For the following code (Java):

double d = (double) m / n; //m and n are integers, n>0
int i = (int) (d * n);

i == m

Is the last expression always true? If it's not is this always true?:

i = (int) Math.round(d * n);

i == m

Answer 1

int i = (int) (d * n); i == m;

This is false for m=1, n=49.

i = (int) Math.round(d * n); i == m;

My intuition tells me it should be true, but it may be hard to prove rigorously.

Answer 2

The second question you ask concerns how large an ulp is in Java.

If the ulp exceeds 1/(n) , then rounding the multiplication would not recover the original divided int. Typically, larger ulps are associated with larger double values. An ulp associated with a double starts to exceed 1 at around 9E15; if your recovered doubles were around there, then you might finding problems with round() not getting the expected answer. As you are working with int values, though, the largest value of the numerator of your division will be Integer.MAX_VALUE .

The following program tests all the positive integer values of n to see which one causes the largest potential for rounding error when trying to recover the divided int:

  public static void main(String[] args)
  {
    // start with large number
    int m = Integer.MAX_VALUE;
    double d = 0;

    double largestError = 0;
    int bigErrorCause = -1;
    for (int n = 1; n < Integer.MAX_VALUE; n++)
    {
      d = (double) m / n;
      double possibleError = Math.ulp(d) * n;
      if (possibleError > largestError)
      {
        largestError = possibleError;
        bigErrorCause = n;
      }
    }
    System.out.println("int " + bigErrorCause + " causes at most "
        + largestError + " error");
  }

The output is:

int 1073741823 causes at most 4.768371577590358E-7 error

Rounding that using Math.round, then casting to int should recover the original int.

Answer 3

Mathematically it should be true. However you're likely going to get floating point rounding errors that will make it false. You should almost never compare floating point precision numbers using == .
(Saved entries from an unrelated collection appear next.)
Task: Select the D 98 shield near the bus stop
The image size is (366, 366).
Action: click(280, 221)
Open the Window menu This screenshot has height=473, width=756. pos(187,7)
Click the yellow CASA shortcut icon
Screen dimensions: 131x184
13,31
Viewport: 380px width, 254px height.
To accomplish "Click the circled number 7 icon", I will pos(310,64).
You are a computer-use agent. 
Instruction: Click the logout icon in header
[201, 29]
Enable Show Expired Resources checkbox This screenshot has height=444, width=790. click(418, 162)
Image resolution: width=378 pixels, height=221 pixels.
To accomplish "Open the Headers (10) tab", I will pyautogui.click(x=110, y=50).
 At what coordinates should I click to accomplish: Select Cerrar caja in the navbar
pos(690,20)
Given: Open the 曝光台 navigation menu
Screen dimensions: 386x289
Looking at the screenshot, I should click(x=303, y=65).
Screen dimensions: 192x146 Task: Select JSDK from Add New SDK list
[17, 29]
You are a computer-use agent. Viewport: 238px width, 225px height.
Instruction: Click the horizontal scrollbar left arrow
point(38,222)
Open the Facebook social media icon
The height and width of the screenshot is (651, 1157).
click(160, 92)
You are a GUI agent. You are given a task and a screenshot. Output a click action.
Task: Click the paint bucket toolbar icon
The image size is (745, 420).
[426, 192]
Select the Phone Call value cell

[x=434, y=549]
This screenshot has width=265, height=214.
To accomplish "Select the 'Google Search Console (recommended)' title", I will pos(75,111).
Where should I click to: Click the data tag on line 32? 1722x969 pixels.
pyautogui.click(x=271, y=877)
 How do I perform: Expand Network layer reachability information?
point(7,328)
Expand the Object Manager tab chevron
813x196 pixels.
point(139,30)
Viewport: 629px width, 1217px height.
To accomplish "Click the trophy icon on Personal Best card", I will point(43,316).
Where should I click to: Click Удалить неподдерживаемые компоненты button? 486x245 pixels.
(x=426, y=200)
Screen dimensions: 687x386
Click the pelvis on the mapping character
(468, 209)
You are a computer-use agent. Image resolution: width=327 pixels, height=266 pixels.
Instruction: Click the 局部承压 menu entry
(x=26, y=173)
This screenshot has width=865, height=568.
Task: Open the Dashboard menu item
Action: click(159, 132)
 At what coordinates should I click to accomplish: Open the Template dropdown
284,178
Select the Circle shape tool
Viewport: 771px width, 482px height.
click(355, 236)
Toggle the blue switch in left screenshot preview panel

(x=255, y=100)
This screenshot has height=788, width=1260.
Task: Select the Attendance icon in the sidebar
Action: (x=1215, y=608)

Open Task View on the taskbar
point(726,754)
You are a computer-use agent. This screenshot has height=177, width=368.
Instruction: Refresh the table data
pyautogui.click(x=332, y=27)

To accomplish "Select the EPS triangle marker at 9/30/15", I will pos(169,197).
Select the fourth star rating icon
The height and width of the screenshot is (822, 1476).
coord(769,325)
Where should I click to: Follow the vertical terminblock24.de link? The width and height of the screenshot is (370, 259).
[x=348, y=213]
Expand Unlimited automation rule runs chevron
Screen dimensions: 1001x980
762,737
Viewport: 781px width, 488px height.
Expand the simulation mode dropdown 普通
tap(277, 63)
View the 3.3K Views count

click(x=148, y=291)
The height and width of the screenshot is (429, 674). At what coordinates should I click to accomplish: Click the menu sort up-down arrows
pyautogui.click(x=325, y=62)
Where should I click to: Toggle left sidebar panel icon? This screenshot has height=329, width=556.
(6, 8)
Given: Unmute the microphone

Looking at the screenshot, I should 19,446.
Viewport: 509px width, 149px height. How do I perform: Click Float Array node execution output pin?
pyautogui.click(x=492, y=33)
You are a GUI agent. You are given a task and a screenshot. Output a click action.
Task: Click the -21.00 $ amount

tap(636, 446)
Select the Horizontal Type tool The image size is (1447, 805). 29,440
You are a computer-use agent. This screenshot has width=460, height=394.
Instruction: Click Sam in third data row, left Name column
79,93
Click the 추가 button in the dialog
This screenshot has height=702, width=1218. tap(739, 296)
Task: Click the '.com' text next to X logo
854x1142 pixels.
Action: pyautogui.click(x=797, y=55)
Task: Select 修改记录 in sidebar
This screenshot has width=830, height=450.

You're much better off comparing them using a threshold like this:

Math.abs( d*n - m ) < 0.000001;

Note that the two statements should be equivalent

i = (int) (d * n);
i = (int) Math.round(d * n);

However for example, if d=3/2 and n=2 , floating point errors might result in i=2.999999999999 which after truncation/rounding is 2.

Answer 4

The first on is definitely not always true. The second one I would say yes it's true, but only because I can't think of a counterexample.

If n is very large, it could possibly be false, I'm not sure really. I know it will be true at least 99% of the time though.